Digit Characterisation with Neural Networks

This post is part of the series Neural Networks.

A common application of neural networks is pattern recognition in images. Since we humans can effortlessly recognise shapes such as characters in text, it seems surprising at first that programming a computer to do the same thing is so difficult. Writing an algorithm to extract and analyse the shape of a handwritten digit quickly becomes extremely complex as all the possible permutations of shape and orientation, colour and intensity of the digit and its background, etc. must be considered.

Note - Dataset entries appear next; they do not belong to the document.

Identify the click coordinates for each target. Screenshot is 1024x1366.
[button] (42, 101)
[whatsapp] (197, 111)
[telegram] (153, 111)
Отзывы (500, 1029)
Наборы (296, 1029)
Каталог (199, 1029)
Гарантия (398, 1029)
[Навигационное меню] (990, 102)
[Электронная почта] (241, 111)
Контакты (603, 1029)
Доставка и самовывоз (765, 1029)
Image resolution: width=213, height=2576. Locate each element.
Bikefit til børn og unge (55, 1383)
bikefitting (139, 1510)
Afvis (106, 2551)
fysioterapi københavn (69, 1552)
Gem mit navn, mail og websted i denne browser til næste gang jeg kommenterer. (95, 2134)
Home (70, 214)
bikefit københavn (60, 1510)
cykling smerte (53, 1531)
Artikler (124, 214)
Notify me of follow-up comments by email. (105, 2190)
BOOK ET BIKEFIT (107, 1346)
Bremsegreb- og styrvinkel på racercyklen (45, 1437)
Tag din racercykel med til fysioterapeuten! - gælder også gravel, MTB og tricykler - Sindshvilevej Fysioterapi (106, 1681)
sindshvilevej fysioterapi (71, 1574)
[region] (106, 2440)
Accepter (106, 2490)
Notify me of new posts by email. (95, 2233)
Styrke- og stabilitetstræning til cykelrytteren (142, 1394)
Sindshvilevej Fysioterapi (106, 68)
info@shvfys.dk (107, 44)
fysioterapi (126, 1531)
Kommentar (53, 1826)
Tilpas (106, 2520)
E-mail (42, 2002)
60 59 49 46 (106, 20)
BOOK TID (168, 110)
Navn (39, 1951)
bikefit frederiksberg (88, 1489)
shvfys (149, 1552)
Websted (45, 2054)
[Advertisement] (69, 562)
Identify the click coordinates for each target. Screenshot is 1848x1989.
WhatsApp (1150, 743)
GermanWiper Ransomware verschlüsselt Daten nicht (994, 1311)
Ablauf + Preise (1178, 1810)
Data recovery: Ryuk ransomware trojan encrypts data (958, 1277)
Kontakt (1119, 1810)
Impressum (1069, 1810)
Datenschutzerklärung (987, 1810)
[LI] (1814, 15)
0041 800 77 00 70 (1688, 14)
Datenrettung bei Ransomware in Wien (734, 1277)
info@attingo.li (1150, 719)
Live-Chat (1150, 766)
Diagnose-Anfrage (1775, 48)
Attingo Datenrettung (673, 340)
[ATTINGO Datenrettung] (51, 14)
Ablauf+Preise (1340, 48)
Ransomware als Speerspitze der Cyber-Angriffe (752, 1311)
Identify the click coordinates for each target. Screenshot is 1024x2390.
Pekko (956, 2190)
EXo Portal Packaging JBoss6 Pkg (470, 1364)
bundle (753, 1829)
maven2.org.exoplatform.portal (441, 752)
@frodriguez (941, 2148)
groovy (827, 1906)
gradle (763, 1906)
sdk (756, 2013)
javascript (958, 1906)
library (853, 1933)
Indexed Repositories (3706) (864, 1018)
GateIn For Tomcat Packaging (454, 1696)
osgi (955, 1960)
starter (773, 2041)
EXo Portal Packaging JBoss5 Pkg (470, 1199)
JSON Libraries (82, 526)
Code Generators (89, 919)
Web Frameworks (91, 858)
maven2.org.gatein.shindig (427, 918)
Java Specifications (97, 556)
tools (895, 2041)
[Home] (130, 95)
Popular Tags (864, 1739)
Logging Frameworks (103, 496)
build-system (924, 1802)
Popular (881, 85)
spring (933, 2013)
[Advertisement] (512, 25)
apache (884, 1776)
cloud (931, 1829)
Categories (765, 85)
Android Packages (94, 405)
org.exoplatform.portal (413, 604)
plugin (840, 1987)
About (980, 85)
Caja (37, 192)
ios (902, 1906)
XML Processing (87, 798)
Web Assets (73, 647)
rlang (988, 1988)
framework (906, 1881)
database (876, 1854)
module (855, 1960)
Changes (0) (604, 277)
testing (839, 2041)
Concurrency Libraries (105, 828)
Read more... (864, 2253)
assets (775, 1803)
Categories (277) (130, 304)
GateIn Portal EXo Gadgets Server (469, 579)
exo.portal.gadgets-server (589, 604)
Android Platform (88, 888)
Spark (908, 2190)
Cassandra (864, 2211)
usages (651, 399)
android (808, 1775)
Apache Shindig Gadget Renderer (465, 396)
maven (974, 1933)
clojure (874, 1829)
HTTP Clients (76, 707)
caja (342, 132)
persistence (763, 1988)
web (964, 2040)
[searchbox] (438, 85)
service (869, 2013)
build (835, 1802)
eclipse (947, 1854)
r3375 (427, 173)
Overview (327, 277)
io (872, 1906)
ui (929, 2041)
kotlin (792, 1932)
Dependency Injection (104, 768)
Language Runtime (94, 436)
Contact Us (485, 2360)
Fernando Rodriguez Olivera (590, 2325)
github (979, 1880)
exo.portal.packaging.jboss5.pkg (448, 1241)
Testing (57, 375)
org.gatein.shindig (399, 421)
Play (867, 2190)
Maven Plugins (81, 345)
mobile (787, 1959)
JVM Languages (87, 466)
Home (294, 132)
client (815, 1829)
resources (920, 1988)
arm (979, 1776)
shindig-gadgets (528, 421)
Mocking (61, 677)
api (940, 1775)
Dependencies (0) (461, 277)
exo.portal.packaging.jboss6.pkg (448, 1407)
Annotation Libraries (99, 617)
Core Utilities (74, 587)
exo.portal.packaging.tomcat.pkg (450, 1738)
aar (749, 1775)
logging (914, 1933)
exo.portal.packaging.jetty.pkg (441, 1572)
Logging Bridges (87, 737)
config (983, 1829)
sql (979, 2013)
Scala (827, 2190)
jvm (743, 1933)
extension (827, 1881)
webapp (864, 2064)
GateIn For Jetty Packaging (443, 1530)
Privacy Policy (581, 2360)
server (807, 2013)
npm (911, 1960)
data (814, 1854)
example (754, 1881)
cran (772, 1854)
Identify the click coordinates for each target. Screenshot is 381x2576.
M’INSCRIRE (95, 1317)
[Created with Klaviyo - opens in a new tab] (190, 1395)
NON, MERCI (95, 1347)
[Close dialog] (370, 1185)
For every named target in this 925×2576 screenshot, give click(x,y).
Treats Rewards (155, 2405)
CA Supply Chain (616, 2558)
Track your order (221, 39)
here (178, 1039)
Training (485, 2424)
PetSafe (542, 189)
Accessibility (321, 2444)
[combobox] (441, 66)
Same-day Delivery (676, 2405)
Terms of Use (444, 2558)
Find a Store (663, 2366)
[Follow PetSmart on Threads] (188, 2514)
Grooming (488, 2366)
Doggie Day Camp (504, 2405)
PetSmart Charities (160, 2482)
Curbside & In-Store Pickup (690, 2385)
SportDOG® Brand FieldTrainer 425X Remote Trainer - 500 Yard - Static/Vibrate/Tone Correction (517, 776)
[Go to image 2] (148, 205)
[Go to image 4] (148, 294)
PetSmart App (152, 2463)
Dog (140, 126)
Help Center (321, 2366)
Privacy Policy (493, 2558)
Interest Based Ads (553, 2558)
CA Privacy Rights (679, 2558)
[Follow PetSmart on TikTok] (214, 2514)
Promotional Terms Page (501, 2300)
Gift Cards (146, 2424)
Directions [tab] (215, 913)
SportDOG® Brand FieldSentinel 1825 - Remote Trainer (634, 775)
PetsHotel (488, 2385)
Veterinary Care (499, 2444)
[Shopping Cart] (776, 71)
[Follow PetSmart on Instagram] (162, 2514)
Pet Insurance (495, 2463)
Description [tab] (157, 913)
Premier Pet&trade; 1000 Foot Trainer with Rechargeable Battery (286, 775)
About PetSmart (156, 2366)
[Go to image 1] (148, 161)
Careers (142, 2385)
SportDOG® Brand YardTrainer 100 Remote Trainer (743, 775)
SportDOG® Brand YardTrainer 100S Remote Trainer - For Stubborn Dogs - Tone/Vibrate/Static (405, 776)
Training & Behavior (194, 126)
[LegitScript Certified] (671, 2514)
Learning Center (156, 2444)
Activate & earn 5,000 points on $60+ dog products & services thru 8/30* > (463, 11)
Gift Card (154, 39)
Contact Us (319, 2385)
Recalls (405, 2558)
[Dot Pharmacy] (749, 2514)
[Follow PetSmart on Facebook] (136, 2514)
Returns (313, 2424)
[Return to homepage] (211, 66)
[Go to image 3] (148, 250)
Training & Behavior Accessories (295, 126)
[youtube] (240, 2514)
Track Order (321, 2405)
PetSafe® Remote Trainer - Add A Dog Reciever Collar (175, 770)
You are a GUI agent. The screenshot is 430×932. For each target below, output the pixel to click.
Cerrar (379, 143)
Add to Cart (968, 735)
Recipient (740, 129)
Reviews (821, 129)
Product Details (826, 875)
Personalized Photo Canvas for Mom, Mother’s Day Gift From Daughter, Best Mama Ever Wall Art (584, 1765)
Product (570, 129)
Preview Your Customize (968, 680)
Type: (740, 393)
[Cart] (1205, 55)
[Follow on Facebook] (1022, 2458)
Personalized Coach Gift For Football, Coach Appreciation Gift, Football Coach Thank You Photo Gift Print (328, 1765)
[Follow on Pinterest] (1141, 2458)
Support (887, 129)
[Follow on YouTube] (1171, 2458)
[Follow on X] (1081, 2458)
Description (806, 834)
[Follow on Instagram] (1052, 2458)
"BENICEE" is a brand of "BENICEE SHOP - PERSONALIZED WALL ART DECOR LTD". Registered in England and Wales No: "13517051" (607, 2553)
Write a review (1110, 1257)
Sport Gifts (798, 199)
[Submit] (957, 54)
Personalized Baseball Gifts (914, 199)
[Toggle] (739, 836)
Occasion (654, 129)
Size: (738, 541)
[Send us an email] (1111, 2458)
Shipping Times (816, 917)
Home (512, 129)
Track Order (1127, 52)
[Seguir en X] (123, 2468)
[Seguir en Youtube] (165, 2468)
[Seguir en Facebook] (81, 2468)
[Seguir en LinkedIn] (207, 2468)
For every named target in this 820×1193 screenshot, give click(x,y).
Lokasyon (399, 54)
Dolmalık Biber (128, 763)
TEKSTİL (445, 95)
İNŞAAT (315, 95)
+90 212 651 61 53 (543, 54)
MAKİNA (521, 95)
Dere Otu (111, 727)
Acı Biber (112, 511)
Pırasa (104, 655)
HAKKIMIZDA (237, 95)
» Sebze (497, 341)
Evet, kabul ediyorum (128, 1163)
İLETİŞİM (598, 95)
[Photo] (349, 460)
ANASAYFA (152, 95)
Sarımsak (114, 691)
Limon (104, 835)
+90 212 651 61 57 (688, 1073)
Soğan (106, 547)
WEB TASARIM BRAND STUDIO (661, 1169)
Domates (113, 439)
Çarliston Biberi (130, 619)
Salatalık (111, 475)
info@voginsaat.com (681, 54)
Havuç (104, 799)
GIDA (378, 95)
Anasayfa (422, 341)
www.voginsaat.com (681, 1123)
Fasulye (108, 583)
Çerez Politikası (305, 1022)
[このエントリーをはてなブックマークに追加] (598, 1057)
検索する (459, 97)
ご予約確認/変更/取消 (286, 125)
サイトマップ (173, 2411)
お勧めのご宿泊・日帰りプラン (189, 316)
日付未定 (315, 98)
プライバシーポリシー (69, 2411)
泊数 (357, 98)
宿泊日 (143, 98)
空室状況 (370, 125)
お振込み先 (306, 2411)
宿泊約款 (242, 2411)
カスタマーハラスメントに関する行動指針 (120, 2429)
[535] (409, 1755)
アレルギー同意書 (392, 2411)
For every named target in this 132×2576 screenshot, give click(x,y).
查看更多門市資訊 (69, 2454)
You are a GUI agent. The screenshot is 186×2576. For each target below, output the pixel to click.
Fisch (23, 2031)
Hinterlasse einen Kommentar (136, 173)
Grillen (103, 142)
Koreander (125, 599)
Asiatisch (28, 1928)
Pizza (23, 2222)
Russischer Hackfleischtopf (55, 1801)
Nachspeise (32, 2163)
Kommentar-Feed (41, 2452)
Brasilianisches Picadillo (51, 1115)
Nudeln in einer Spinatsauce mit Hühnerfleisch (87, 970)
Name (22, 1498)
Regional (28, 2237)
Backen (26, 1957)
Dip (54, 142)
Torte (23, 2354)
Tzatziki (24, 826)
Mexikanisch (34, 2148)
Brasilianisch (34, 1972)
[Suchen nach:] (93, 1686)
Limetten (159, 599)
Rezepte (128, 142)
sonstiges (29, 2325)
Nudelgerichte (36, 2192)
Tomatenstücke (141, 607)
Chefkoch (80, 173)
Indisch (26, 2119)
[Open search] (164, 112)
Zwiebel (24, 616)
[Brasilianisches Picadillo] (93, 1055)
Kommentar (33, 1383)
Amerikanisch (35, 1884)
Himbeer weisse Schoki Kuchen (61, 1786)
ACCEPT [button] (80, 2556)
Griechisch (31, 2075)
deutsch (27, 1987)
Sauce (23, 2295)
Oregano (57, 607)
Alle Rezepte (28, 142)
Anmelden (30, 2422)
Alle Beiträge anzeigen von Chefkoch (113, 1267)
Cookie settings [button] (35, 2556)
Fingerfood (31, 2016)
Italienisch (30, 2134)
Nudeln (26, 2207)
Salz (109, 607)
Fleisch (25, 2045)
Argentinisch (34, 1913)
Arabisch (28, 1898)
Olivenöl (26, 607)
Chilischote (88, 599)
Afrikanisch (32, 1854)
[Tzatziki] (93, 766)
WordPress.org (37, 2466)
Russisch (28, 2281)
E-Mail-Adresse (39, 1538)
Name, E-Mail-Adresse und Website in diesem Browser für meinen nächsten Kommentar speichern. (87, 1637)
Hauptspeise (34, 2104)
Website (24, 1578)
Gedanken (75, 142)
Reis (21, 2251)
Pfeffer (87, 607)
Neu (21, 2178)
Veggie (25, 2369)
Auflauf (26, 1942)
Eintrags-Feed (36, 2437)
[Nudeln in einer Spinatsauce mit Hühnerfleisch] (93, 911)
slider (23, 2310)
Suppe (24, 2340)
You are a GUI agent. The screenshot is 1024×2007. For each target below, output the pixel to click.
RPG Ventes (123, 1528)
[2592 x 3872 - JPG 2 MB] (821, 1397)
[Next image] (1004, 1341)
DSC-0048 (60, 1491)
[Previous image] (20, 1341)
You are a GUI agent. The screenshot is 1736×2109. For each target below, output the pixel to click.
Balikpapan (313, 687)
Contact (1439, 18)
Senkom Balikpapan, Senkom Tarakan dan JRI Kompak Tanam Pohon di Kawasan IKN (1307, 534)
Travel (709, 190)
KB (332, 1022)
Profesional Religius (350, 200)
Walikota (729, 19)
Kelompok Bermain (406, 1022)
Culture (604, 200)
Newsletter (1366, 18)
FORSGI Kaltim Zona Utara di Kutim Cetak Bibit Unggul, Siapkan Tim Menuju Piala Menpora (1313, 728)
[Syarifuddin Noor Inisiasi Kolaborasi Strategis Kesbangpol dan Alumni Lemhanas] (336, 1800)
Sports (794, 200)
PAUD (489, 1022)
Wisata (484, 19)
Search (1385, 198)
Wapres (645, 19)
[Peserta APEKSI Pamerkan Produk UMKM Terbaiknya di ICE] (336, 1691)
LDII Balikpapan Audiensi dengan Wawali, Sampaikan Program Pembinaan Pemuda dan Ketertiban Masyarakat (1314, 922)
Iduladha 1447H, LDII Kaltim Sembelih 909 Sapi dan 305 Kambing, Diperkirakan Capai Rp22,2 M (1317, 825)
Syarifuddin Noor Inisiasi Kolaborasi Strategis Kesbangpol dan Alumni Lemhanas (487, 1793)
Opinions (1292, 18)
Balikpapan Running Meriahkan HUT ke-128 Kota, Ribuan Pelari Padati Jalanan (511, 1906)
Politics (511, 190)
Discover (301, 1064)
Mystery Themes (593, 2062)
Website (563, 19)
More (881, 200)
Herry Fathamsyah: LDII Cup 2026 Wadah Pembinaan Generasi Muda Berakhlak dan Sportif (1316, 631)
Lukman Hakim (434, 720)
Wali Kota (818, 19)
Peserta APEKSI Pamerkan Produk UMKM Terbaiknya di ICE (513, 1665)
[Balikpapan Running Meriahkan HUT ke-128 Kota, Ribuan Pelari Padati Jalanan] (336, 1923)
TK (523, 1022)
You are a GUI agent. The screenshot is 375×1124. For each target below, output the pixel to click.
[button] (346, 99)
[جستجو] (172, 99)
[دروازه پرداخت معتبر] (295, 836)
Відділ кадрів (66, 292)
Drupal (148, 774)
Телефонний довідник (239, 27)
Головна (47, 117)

Using a neural network, on the other hand, allows us to leverage on the computer similar processes to what is going on in our brain. The network, which knows no specific information about the task to be performed, can be trained to a set of inputs and outputs, with the training algorithm automatically strengthening the right connections. The implementation and training of neural networks was covered in detail in the previous posts of this series.

In this post, I will introduce the application of neural networks to the characterisation of handwritten digits. My neural network implementation and all the code required to reproduce the results presented here are available on GitHub.

Training Data

For this application of my neural network implementation I used the excellent MNIST database, which contrains a total of 70,000 images of handwritten digits and their corresponding labels. The images and labels are provided in a compressed binary format, for which I have provided an interpreter in my GitHub repository.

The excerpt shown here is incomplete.